Extracted material
- - - -
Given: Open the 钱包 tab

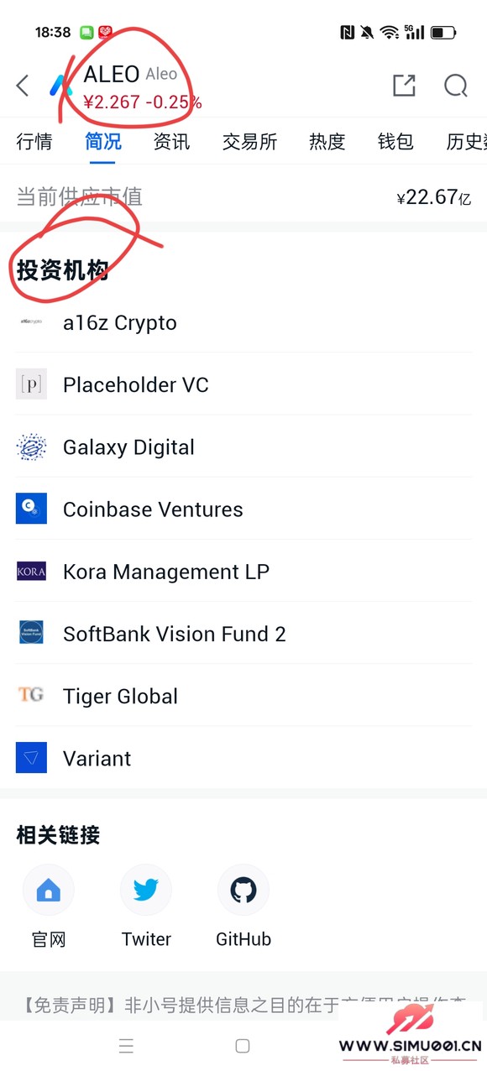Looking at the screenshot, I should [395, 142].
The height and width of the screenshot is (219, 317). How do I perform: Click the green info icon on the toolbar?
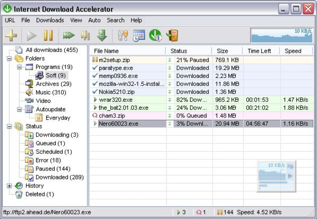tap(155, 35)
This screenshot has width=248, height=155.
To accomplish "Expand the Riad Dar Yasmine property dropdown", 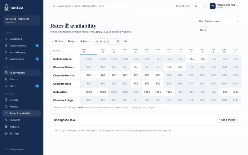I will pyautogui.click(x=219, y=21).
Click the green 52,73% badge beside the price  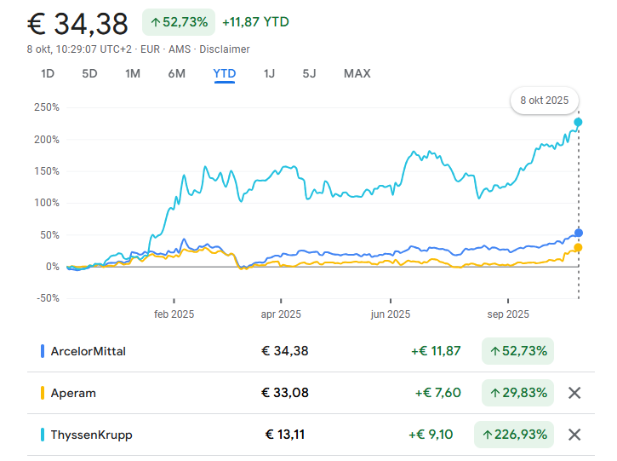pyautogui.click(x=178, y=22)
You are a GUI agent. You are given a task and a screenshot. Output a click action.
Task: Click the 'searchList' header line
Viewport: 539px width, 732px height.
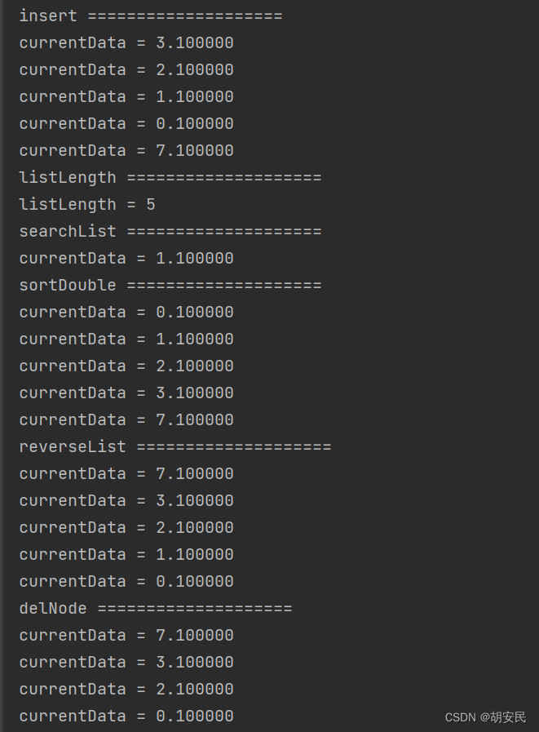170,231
- - - -
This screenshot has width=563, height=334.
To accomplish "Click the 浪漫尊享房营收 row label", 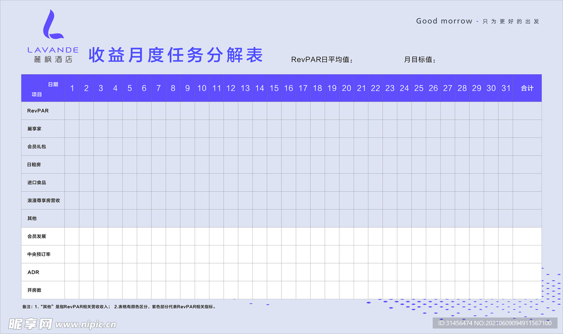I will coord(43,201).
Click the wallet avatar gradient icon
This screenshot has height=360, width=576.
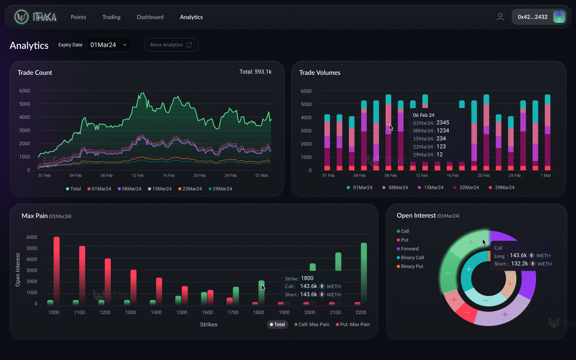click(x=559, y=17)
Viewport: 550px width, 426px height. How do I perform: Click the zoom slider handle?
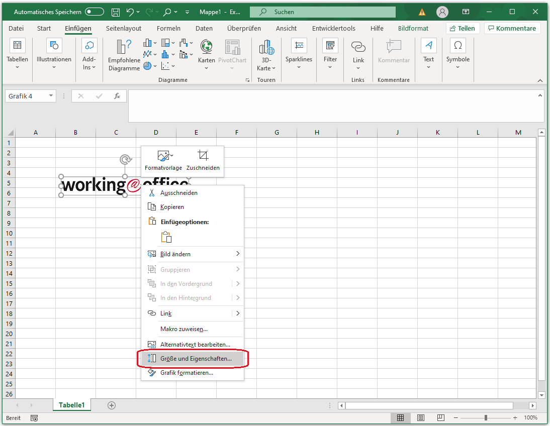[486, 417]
- - - -
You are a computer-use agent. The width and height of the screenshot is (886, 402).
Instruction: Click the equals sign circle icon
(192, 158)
- - - -
Using the material above, work out how many lines contain the string "agent". Give that number alone.

2